[Dataset entries]
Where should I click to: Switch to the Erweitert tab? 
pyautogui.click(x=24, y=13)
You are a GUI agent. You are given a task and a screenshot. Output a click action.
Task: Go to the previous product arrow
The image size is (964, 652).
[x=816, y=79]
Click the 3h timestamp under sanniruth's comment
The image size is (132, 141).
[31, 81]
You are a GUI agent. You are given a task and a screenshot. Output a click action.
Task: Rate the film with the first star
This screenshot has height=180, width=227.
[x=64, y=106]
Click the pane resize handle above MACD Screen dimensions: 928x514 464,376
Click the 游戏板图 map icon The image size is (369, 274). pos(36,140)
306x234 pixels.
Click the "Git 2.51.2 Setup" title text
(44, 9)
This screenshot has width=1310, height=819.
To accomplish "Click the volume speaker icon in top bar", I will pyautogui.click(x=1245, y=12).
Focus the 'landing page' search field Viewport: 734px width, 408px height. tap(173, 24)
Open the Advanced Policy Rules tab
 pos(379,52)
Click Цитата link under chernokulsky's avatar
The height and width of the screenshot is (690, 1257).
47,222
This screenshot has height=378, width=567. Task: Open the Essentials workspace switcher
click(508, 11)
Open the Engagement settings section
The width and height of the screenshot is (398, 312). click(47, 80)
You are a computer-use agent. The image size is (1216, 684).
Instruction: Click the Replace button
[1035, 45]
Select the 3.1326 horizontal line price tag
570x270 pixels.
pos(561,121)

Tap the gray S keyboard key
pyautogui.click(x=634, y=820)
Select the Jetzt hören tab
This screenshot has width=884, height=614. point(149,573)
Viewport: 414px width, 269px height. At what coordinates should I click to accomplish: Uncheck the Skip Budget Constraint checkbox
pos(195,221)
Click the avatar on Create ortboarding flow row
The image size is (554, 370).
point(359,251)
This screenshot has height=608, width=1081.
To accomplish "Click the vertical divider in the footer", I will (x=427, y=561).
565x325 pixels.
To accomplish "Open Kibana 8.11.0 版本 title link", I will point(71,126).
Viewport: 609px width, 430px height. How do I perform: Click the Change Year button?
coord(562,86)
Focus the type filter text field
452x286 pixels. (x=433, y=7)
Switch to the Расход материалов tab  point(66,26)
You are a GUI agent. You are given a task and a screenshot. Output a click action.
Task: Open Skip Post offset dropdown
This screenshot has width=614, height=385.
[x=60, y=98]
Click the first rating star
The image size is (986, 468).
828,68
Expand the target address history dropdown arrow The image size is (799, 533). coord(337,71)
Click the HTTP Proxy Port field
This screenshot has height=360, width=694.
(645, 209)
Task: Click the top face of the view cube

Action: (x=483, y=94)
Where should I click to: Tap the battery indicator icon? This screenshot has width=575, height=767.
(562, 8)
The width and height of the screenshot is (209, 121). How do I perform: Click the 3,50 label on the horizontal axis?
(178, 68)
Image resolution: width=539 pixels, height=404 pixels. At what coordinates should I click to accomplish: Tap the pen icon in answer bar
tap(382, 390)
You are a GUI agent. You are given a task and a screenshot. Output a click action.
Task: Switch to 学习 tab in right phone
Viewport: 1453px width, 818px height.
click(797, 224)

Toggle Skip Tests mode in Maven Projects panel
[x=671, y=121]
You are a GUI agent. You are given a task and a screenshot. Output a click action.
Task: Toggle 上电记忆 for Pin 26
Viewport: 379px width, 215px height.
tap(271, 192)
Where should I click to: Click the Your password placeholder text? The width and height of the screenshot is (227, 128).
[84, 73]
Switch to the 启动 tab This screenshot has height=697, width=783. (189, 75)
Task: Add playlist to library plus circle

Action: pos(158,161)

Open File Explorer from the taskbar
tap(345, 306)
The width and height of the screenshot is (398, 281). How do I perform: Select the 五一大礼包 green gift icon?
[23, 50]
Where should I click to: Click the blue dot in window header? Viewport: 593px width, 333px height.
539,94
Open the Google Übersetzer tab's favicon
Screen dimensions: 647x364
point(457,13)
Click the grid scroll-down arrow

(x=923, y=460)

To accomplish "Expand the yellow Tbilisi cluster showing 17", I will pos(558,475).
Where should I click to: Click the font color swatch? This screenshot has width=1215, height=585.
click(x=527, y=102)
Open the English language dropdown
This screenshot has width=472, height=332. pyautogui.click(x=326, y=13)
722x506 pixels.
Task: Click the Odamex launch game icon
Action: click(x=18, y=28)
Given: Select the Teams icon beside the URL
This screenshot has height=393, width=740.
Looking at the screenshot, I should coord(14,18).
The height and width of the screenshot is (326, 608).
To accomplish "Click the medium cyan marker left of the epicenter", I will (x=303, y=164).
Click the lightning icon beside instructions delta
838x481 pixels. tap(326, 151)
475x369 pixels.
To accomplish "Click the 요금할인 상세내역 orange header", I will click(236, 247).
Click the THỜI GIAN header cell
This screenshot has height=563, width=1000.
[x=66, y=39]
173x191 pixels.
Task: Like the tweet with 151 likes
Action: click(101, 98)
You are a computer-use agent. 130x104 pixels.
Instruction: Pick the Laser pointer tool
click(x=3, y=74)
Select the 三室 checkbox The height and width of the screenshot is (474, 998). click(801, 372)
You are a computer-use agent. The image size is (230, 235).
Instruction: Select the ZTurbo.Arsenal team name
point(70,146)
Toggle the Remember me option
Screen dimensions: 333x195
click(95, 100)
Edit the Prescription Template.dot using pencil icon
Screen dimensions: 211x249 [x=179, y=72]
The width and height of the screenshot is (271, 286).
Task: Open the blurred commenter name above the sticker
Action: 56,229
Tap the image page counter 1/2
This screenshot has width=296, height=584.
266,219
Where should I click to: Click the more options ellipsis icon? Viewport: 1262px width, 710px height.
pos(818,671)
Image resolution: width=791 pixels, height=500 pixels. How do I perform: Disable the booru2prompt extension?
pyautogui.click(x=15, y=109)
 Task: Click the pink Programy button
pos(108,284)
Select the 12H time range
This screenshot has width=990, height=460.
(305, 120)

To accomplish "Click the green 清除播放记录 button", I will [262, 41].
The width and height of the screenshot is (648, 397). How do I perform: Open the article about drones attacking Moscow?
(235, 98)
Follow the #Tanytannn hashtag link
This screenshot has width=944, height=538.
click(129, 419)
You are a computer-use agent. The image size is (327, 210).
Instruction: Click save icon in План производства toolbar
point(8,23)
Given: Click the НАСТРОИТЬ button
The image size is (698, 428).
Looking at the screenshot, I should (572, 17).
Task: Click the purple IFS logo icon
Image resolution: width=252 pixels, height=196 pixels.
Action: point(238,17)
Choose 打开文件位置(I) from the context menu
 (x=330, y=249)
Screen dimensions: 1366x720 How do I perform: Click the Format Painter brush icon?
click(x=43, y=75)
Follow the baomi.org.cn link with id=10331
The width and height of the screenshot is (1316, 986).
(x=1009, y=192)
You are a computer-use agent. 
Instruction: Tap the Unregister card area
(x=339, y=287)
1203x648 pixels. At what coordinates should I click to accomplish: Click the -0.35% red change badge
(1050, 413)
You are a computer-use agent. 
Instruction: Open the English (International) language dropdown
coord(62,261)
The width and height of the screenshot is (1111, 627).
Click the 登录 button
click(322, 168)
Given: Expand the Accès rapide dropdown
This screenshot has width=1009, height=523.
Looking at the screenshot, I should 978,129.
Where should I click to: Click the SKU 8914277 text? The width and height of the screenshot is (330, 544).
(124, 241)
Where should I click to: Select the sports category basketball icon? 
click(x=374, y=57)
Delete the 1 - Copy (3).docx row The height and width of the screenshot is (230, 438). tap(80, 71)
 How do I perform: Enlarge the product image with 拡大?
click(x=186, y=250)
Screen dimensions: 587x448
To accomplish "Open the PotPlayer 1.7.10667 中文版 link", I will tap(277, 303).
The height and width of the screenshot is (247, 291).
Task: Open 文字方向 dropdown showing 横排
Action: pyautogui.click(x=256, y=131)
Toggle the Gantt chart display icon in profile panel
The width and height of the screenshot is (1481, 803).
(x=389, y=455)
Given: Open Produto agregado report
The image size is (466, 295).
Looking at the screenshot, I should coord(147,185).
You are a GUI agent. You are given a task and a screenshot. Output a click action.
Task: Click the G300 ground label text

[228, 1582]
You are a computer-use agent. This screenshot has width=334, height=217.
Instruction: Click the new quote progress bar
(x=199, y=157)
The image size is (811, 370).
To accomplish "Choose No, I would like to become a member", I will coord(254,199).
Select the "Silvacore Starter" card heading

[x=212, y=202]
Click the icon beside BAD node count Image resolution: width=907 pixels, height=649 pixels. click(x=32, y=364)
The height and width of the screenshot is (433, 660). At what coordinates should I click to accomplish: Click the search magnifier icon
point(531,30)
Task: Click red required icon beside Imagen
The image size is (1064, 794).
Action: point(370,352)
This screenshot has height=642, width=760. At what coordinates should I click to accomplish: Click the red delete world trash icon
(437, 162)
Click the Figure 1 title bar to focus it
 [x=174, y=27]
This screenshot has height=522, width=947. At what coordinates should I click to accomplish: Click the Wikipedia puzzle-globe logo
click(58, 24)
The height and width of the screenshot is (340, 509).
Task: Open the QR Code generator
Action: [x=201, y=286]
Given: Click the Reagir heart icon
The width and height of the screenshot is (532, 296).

### What needs to be done
Every line in the data that holds the string "page" should be copied.

### Your solution
Focus the 'landing page' search field Viewport: 734px width, 408px height. tap(173, 24)
Tap the image page counter 1/2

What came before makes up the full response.